Exercise directions ->
Reproduce all of the entries below, replacing every occurrence of "radar chart" with "spider chart" and leaving everything else unchanged.

Data listing ->
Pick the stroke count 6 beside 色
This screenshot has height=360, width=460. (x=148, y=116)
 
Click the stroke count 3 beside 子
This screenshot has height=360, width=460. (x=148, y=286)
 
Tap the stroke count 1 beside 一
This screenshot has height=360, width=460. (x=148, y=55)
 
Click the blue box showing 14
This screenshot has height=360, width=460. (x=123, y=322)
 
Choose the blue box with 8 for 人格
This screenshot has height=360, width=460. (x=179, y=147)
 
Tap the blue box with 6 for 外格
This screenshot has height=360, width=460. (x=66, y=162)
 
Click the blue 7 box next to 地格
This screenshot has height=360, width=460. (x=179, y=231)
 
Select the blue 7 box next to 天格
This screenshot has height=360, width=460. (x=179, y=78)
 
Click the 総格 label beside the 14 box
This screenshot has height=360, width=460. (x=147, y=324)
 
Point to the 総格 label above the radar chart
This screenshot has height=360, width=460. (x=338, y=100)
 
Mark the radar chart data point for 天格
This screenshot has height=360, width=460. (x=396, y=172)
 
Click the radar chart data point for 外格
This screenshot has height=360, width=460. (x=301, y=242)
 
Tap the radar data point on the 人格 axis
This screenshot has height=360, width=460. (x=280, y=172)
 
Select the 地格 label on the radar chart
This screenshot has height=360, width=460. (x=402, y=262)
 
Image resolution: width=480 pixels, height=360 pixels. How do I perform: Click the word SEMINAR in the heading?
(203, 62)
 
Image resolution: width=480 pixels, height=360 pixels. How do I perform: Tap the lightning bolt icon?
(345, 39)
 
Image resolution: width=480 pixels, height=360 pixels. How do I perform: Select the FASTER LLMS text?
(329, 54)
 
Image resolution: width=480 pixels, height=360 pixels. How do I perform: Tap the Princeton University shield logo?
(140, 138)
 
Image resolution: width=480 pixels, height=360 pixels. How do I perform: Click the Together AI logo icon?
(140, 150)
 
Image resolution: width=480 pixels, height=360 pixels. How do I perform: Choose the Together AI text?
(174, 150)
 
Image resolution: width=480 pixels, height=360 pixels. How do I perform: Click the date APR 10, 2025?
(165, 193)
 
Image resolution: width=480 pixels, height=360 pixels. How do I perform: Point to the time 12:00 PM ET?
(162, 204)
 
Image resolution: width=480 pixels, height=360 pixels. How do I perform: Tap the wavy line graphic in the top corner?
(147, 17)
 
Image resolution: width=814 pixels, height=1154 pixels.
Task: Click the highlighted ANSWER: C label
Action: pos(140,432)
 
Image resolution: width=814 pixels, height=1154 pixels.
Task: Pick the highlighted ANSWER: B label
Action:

Completed exercise ->
Pick the stroke count 6 beside 色
This screenshot has height=360, width=460. (x=148, y=116)
 
Click the stroke count 3 beside 子
This screenshot has height=360, width=460. (x=148, y=286)
 
Tap the stroke count 1 beside 一
This screenshot has height=360, width=460. (x=148, y=55)
 
Click the blue box showing 14
This screenshot has height=360, width=460. (x=123, y=322)
 
Choose the blue box with 8 for 人格
This screenshot has height=360, width=460. (x=179, y=147)
 
Tap the blue box with 6 for 外格
This screenshot has height=360, width=460. (x=66, y=162)
 
Click the blue 7 box next to 地格
This screenshot has height=360, width=460. (x=179, y=231)
 
Select the blue 7 box next to 天格
This screenshot has height=360, width=460. (x=179, y=78)
 
Click the 総格 label beside the 14 box
This screenshot has height=360, width=460. (x=147, y=324)
 
Point to the 総格 label above the spider chart
This screenshot has height=360, width=460. (x=338, y=100)
 
Mark the spider chart data point for 天格
This screenshot has height=360, width=460. (x=396, y=172)
 
Click the spider chart data point for 外格
This screenshot has height=360, width=460. (x=301, y=242)
 
Tap the radar data point on the 人格 axis
This screenshot has height=360, width=460. (x=280, y=172)
 
Select the 地格 label on the spider chart
This screenshot has height=360, width=460. (x=402, y=262)
 
Image resolution: width=480 pixels, height=360 pixels. How do I perform: Click the word SEMINAR in the heading?
(203, 62)
 
Image resolution: width=480 pixels, height=360 pixels. How do I perform: Tap the lightning bolt icon?
(345, 39)
 
Image resolution: width=480 pixels, height=360 pixels. How do I perform: Select the FASTER LLMS text?
(329, 54)
 
Image resolution: width=480 pixels, height=360 pixels. How do I perform: Tap the Princeton University shield logo?
(140, 138)
 
Image resolution: width=480 pixels, height=360 pixels. How do I perform: Click the Together AI logo icon?
(140, 150)
 
Image resolution: width=480 pixels, height=360 pixels. How do I perform: Choose the Together AI text?
(174, 150)
 
Image resolution: width=480 pixels, height=360 pixels. How do I perform: Click the date APR 10, 2025?
(165, 193)
 
Image resolution: width=480 pixels, height=360 pixels. How do I perform: Point to the time 12:00 PM ET?
(162, 204)
 
Image resolution: width=480 pixels, height=360 pixels. How do I perform: Tap the wavy line graphic in the top corner?
(147, 17)
 
Image resolution: width=814 pixels, height=1154 pixels.
Task: Click the highlighted ANSWER: C label
Action: pos(140,432)
 
Image resolution: width=814 pixels, height=1154 pixels.
Task: Pick the highlighted ANSWER: B label
Action:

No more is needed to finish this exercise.